=== Quoted passage ===
Dunno if it's preferable to wrap the entirety of update_numa_stats() or
if that fine-grained read-side section is ok.
On Thu, 2020-02-27 at 15:26 +0000, Valentin Schneider wrote:
> On Thu, Feb 27 2020, Qian Cai wrote:
>
> > On Thu, 2020-02-27 at 09:09 -0500, Qian Cai wrote:
> > > The linux-next commit ff7db0bf24db ("sched/numa: Prefer using an idle CPU as a
> > > migration target instead of comparing tasks") introduced a boot warning,
> >
> > This?
> >
> > diff --git a/kernel/sched/fair.c b/kernel/sched/fair.c
> > index a61d83ea2930..ca780cd1eae2 100644
> > --- a/kernel/sched/fair.c
> > +++ b/kernel/sched/fair.c
> > @@ -1607,7 +1607,9 @@ static void update_numa_stats(struct task_numa_env *env,
> > if (ns->idle_cpu == -1)
> > ns->idle_cpu = cpu;
> >
> > +rcu_read_lock();
> > idle_core = numa_idle_core(idle_core, cpu);
> > +rcu_read_unlock();
> > }
> > }
> >
>
>
> Hmph right, we have
> numa_idle_core()->test_idle_cores()->rcu_dereference().
>
> Dunno if it's preferable to wrap the entirety of update_numa_stats() or
> if that fine-grained read-side section is ok.
I could not come up with a better fine-grained one than this.
diff --git a/kernel/sched/fair.c b/kernel/sched/fair.c
index a61d83ea2930..980d03fa157c 100644
--- a/kernel/sched/fair.c
+++ b/kernel/sched/fair.c
@@ -1562,9 +1562,16 @@ static inline int numa_idle_core(int idle_core, int cpu)
{
#ifdef CONFIG_SCHED_SMT
if (!static_branch_likely(&sched_smt_present) ||
- idle_core >= 0 || !test_idle_cores(cpu, false))
- return idle_core;
+ idle_core >= 0) {
+ bool idle;
+ rcu_read_lock();
+ idle = test_idle_cores(cpu, false);
+ rcu_read_unlock();
+
+ if (!idle)
+ return idle_core;
+ }
/*
* Prefer cores instead of packing HT siblings
* and triggering future load balancing.
On Thu, 2020-02-27 at 11:35 -0500, Qian Cai wrote:
> On Thu, 2020-02-27 at 15:26 +0000, Valentin Schneider wrote:
> > On Thu, Feb 27 2020, Qian Cai wrote:
> >
> > > On Thu, 2020-02-27 at 09:09 -0500, Qian Cai wrote:
> > > > The linux-next commit ff7db0bf24db ("sched/numa: Prefer using an idle CPU as a
> > > > migration target instead of comparing tasks") introduced a boot warning,
> > >
> > > This?
===
_Problems and tasks_
1. Return the text of the kernel thread word for word, starting with "I could not" and going on through "0 || !test_idle_cores(cpu, false))".
2. Summarize the kernel thread in two sentences.
=== Given data ===
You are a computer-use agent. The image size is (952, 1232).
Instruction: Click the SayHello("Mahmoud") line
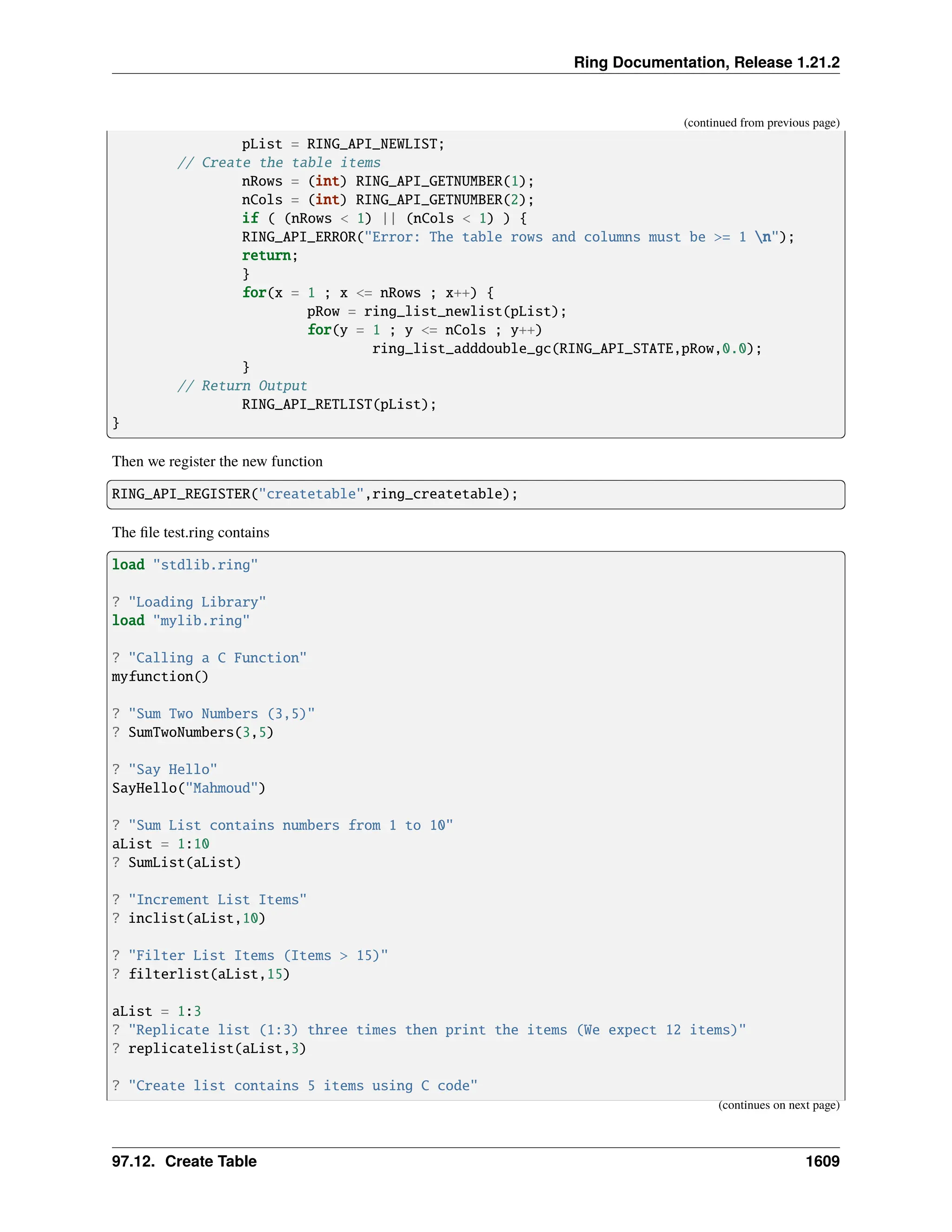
===
_Responses to the exercise_
1.
I could not come up with a better fine-grained one than this.
diff --git a/kernel/sched/fair.c b/kernel/sched/fair.c
index a61d83ea2930..980d03fa157c 100644
--- a/kernel/sched/fair.c
+++ b/kernel/sched/fair.c
@@ -1562,9 +1562,16 @@ static inline int numa_idle_core(int idle_core, int cpu)
{
#ifdef CONFIG_SCHED_SMT
if (!static_branch_likely(&sched_smt_present) ||
- idle_core >= 0 || !test_idle_cores(cpu, false))

2. Qian Cai reported that linux-next commit ff7db0bf24db introduced a boot warning and suggested wrapping the numa_idle_core() call in update_numa_stats() with rcu_read_lock() and rcu_read_unlock(). Valentin Schneider pointed out that numa_idle_core() reaches rcu_dereference() through test_idle_cores() and asked whether the whole of update_numa_stats() should be wrapped instead, after which Qian Cai posted a patch that puts only the test_idle_cores() call inside numa_idle_core() in an RCU read-side section, saying no better fine-grained option came to mind.